How The Dale Carnegie Presentations Course Started

We can communicate easily with each other. We chat over coffee breaks, over lunch, over dinner. We can contribute during internal business meetings and we can explain our solutions to our clients, as we seek to make a sale. However, when it comes to making public speeches and giving presentations in front of audiences, something changes. We become hot, sweaty, our throat goes dry and our pulse is racing. It has been like this forever and so for many people, giving a talk in front of others is something to avoid. Trying to go beyond just giving the talk and bridging into being persuasive has eluded and continues to elude many people in business.

Dale Carnegie started his company in 1912 focusing on public speaking. This is still a universal problem area for many people, so there has always been a strong commercial need. There weren’t many business texts on public speaking for businesspeople at that time. Most public speaking training was focused more on rhetoric and oratory, rather than what was needed in the daily rough and tumble of the business environment.

To overcome the lack of resources, between 1912 and 1920 Dale Carnegie formalized the course he was teaching at the New York YMCA into a program titled “The Carnegie Course in Effective Speaking”. In 1915 he wrote “The Art of Public Speaking” with J. Berg Esenwein. As his business expanded and as he got more experience with what businesspeople needed, Dale Carnegie began to develop his teaching content further and to make it more comprehensive.
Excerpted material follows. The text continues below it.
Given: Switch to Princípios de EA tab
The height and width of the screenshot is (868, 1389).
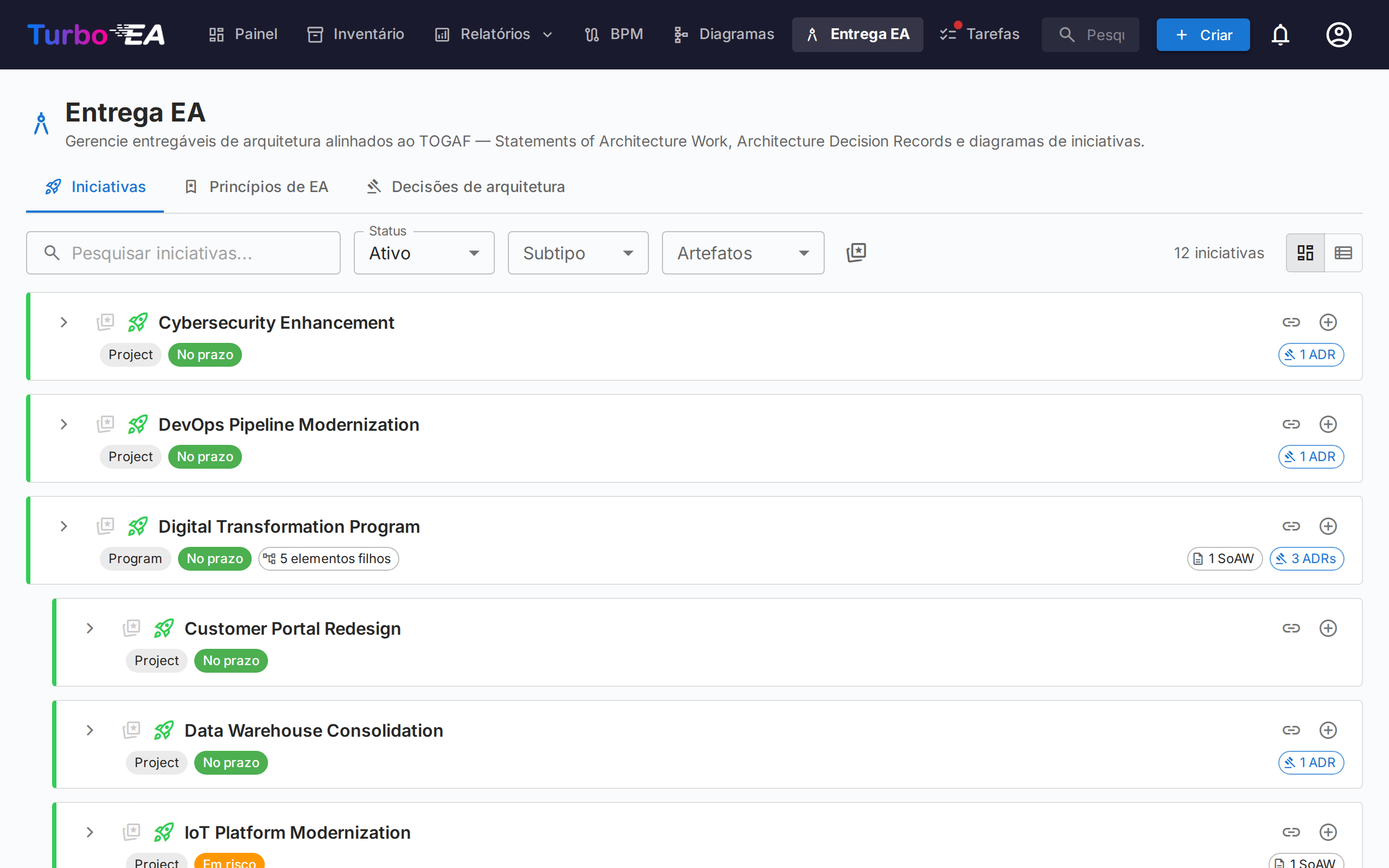Looking at the screenshot, I should tap(256, 187).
Around 1922, Dale Carnegie’s four-volume Public Speaking was published and used as the text for his formalized course. In 1926, Dale Carnegie released “Public Speaking, A Practical Course for Businessmen” as his textbook, which was revised again in 1931 to be called “Public Speaking And Influencing Men In Business”.

What was unique about Dale Carnegie’s method was he wasn’t focused on posturing or using dramatic effect, as was a common theme then heavily influenced by acting training. He realized that acting on the stage and giving a business talk were fundamentally different disciplines and he looked for ways which would help the business speaker to really connect with his audience. He noticed that when his students were authentic, spoke from the heart with energy, passion and enthusiasm, all of the periphery elements about stance, posture, gestures etc., melted away in importance and the audience were drawn into the talk.
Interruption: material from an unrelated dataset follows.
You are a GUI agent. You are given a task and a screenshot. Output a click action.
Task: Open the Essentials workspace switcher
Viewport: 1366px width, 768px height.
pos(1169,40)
He also noticed that nervous people, who had been inwardly directed and consumed by their own lack of confidence, forgot all about themselves and really focused on their audience. The changes were so profound, he kept producing more content in order to help more people. He realized that many were avoiding presenting and thereby hindering their careers and the growth of their businesses.

“The Quick and Easy Way to Effective Speaking” book was published, based on updates by Dale Carnegie to his original textbooks, before he passed away in 1955. Dorothy Carnegie gathered his writings together after he died and published this new work in 1962.
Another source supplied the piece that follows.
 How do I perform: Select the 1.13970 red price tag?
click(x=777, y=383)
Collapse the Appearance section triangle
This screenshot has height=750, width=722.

Business and technology constantly change, so there was a need to broaden the scope of the presentation training and update the content. The Executive Presentations Workshop was created by the Executive Team at Dale Carnegie and Associates 1981 and in 1985 that programme was replaced with the Dale Carnegie Strategic Presentations Workshop. This was a public speaking program and over a number of years, new material and ideas were gathered from this workshop and contributed to the launch of High Impact Presentations in 1992. In 2001, Successful Public Speaking was released as a one day programme.

The technology today allows immediate video review of the presentation by the instructors. This is a case of “seeing is believing” for the participants. They can hear the soundtrack of the coaching they were just receiving during their presentation in the main room and before their eyes in the review room, they can see the impact of the changes on their presentation. This combination of in the moment coaching and immediate review is powerful. Being able to switch gears mid-presentation means the improvements are immediate for the participants. This is why having two specialised instructors is so important. In this way, there is no loss of time and it keeps the programme moving.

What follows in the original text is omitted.